According to a report by The Citizen, the North West province produces about 15% of South Africa’s maize.

Sihlobo notes that the output from some farmers in Lichtenburg in the North West had declined to about 2.2 tons per hectare.

“If this would be the case across the province, then the overall maize expectations of 10.9 million tons would have to be lowered somewhat,” said Sihlobo.

He said this decrease would largely affect white maize, which is predominantly produced in the North West province.

Sihlobo said about 4.1 million tons of maize had already been delivered to commercial silos in the week of June 28 – harvesting of the 2019 cereal crops is expected to be finalized by the end-July.

Rainfall deficits, particularly at the start of the season and in Western provinces, were also viewed to significantly affect yields.

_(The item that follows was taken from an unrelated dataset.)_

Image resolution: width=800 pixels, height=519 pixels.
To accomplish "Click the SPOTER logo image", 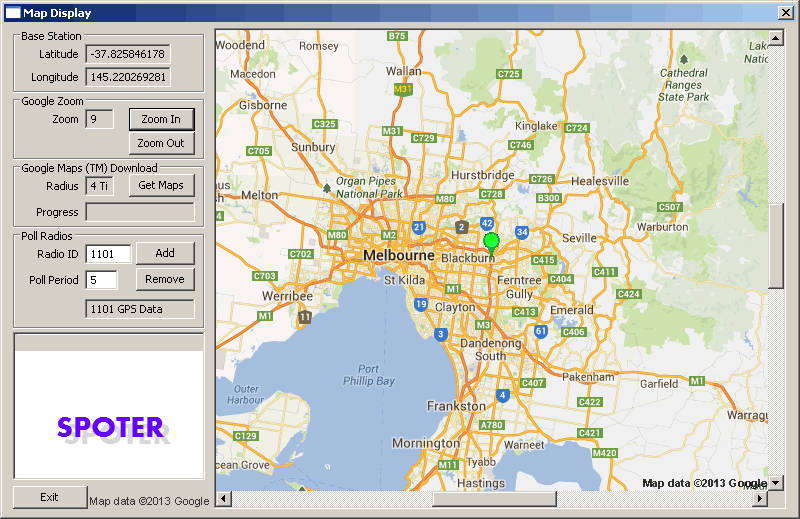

Disaggregated by crop, production of white maize, which is predominantly produced in Western provinces and almost entirely utilized as food, declined by approximately 1 million tonnes, year on year, compared to a decrease of about 0.5 million tonnes for yellow maize, which is used as feed.

With the addition of carryover stocks, estimated at an above-average 3 million tonnes, supply conditions are generally satisfactory and the country is expected to remain a net exporter of maize in 2019/20.

Maize exports are forecast at 1.5 million tonnes, a below-average level and down from the 2 million tonnes exported in the previous marketing year while the country is also forecast to import approximately 0.5 million tonnes of yellow maize, in consideration of lower stocks.